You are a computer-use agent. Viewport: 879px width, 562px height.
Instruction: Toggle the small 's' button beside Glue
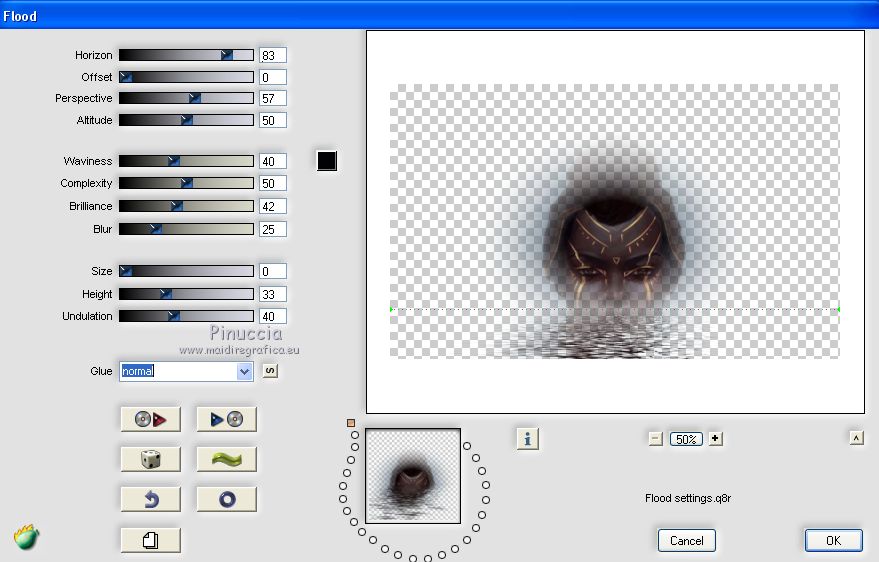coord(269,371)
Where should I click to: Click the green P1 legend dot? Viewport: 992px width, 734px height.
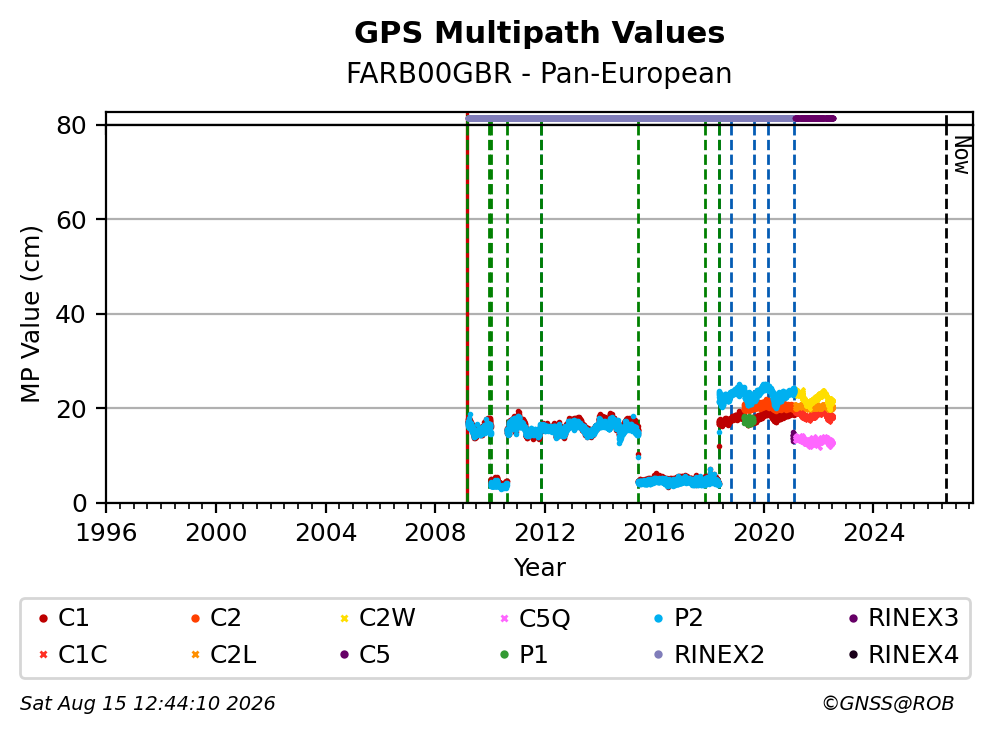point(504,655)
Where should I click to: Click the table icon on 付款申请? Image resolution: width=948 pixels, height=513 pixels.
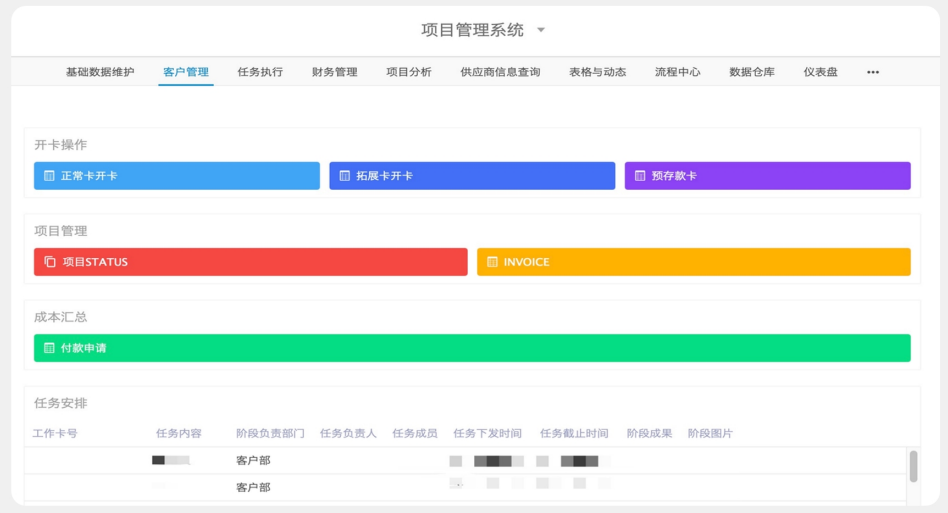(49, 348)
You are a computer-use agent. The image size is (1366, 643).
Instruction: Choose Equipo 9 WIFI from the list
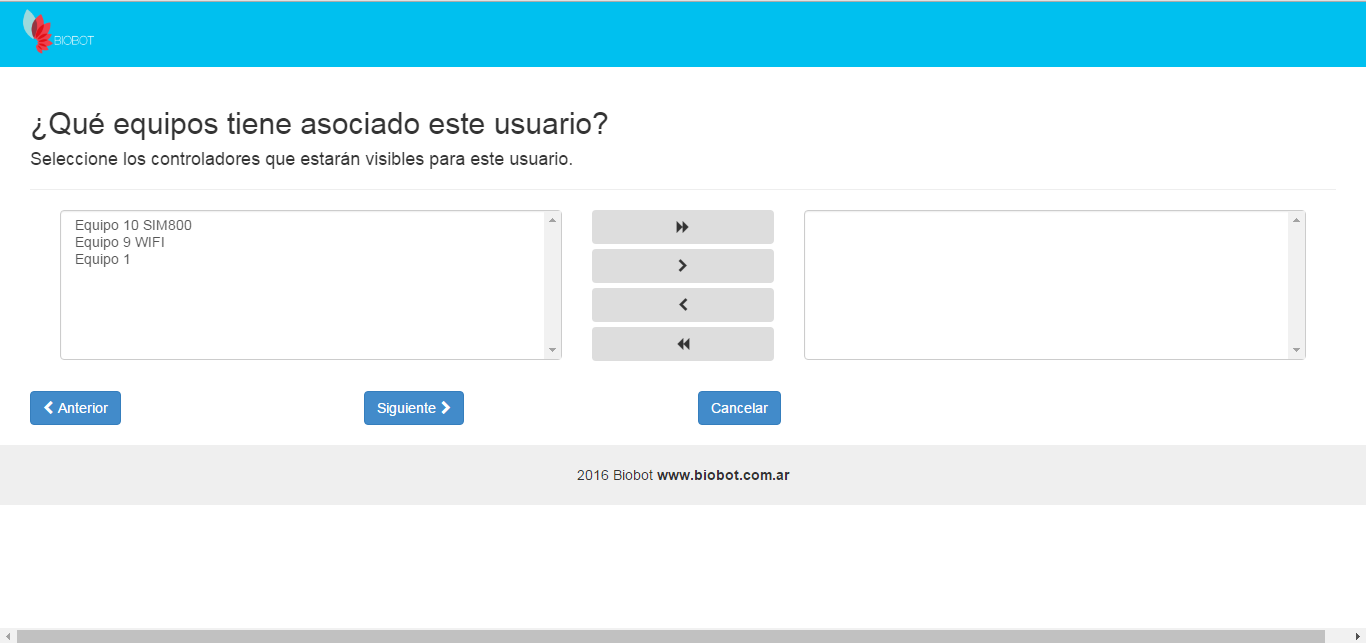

◆ Exercise instructions:
Report only a number: how many lines in the material above contain the string "agent".

◆ Result of this task:
2